In general, the pattern of changes in EMG agrees with the changes in robotic torque (Fig. 3b) across the range of studied frequencies. Specifically, the largest changes in torque and EMG were observed at high frequencies in groups A1 and A2, whereas the same was found at mid-frequencies in group B1. Neither torque nor EMG prominently changed in group B2. Furthermore, the disappearance of clonus with TSS was associated with the decrease in hip and knee torques during swing, whereas the increase in clonus was associated with the increase in hip and knee torques during the swing (Figs. 2, S2/S7 and S9, respectively). Assuming that the disappearance of clonus with TSS implies less prominent spastic motor behaviors, smaller robotic torques would be necessary to advance the leg throughout swing (S2, S7) and vice versa (S9). At the same time, more robotic torque would be needed to support body weight in stance.

Limitations

The analysis was done on over 310 gait cycles; the number settled on was large enough to probe the effect of many different stimulation frequencies selected randomly and changed every 6–10 steps. Walking continuously could produce fatigue, discomfort, and inconsistent engagement possible because of the constant support provided by the robotic orthosis. However, we compared robotic torques and EMG without stimulation both at the beginning and throughout the data collection and found negligible differences between the epochs of no stimulation. This suggests sufficiently stable conditions throughout the experimental session. Also, all epochs of no stimulation were used as a control condition against which the exposure to TSS was examined, which would account for possible variability over time. Finally, the analyzed number of steps per frequency bin is sufficiently large and consistent with the number typically recorded in treadmill and overground gait studies. It remains unknown, however, how our results relate to stimulation effects at specific frequencies over many more gait cycles.

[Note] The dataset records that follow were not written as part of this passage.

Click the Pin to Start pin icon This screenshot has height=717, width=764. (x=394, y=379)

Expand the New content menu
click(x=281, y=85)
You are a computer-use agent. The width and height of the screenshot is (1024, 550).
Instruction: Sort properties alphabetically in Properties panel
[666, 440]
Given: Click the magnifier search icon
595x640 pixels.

The stimulation intensity was not consistent across the participants. While we initially aimed at 80% of the common motor threshold established in standing, we did not reach this level in most participants due to discomfort. This is a known limitation of TSS and possibly a reason to favor epidural stimulation in the long run. Even with the stimulation intensities used, occasional short-latency responses were detected in proximal muscles, which were accounted for to avoid overestimating the EMG envelope results. We believe this was a prudent and conservative approach that has not been used in previous similar studies.

Conclusion

Our study demonstrated different patterns of changes in robotic torque and muscle activation when low-intensity continuous TSS was applied to motor incomplete SCI individuals at frequencies from 1 to 100 Hz while stepping in a robotic gait orthosis. This suggests that individuals with SCI may respond differently to a single TSS frequency and, therefore, single-frequency treatment protocols are unlikely to be consistently successful across the injured population. To move in the right direction, better profiling of SCI individuals is needed to determine both the magnitude and pattern of TSS effects before applying this type of neuromodulation for improving gait in motor incomplete SCI.